Je levai mon regard stérile pour rencontrer une paire de grands yeux dépareillés qui me fixèrent, profondément alarmés.

Ainsi, je redescendis sur terre avec la même violence qu'un puissant coup de pied droit dans l'estomac.

Kakashi-sensei avait relevé son bandeau qui laissait apparaitre son Sharingan flamboyant, planté profondément dans mes yeux. Il semblait à bout de souffle, et me criait par le regard de me reprendre, et vite. Mes yeux s'attardèrent prestement sur les quelques silhouettes étendues au sol qu'il devait avoir vaincu tandis que moi, j'étais restée immobile au milieu de la mêlée. Quatre individus tenaient encore debout et l'un deux ne laissa pas le temps au ninja copieur de me secouer davantage, en se jetant sur nous. Avec un réflexe qui m'étonna moi même, je parai son coup avant que Kakashi-sensei n'ait pu esquisser un geste et le repoussais de toutes mes forces pour éloigner la menace qu'il représentait et qui me tordait tant l'estomac. 

Le regard de mon sensei tomba encore une fois dans le mien avec inquiétude, comme pour vérifier si j'étais réellement capable de supporter la fin du combat. Je compris que si je n'avais encore aucune égratignure, c'était bien parce que l'homme argenté avait fait rempart entre moi et nos ennemis, et cette vérité seule suffit à me remettre les idées en place. J'avais laissé mon sensei combattre seul, et même si je ne doutais pas une seconde de sa puissance et du fait que mon niveau actuel ne lui serait sûrement pas d'une grande aide, cette idée me fut intolérable. Il était hors de question que je laisse ce sentiment pathétique m'envahir encore, et même si je rêvais de me réfugier à l'intérieur, je désirai bien plus encore ne pas être un fardeau pour personne. Cette résolution seule me donna la force de plier les genoux en position d'attaque et d'estomper mon inertie accablée, pour finalement me tenir prête à anéantir nos derniers adversaires aux côtés de mon sensei.

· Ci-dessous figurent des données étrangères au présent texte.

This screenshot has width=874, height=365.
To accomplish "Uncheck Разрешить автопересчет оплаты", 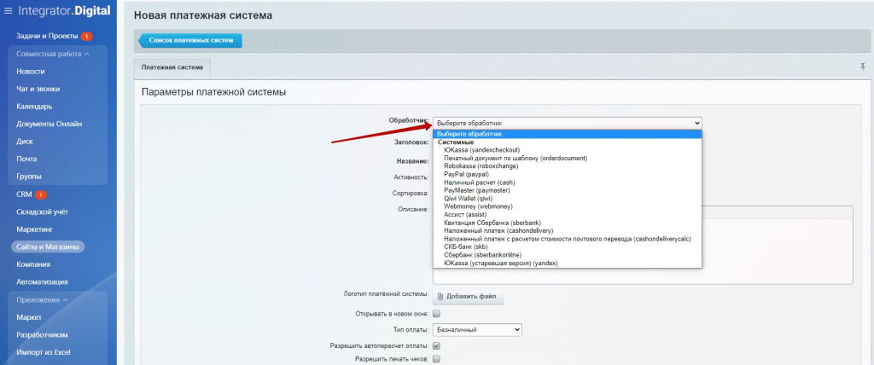I will click(437, 345).
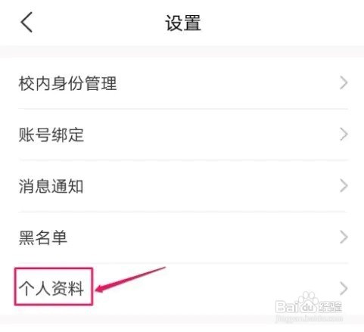Click the jingyan.baidu.com watermark URL
364x332 pixels.
(x=309, y=318)
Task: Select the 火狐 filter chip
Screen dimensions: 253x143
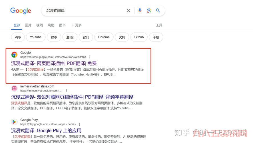Action: [122, 37]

Je vis ce dernier me jeter un regard ébahi en me voyant m'élancer sur un homme de grande taille qui composait quelques mudras à quelques mètres de là. Je voulais que tout cela cesse, arrêter l'ascension de cette peur inconditionnelle qui me faisait perdre mes moyens. Et pour cela, il n'y avait pas trente-six milles solutions. Même si la situation m'effrayait profondément, je ne voulais plus continuer à me complaire dans ma médiocrité comme je venais de le faire. Refuser la réalité ne faisait pas disparaître le danger, et le regard dépareillé de mon sensei venait de me le faire comprendre.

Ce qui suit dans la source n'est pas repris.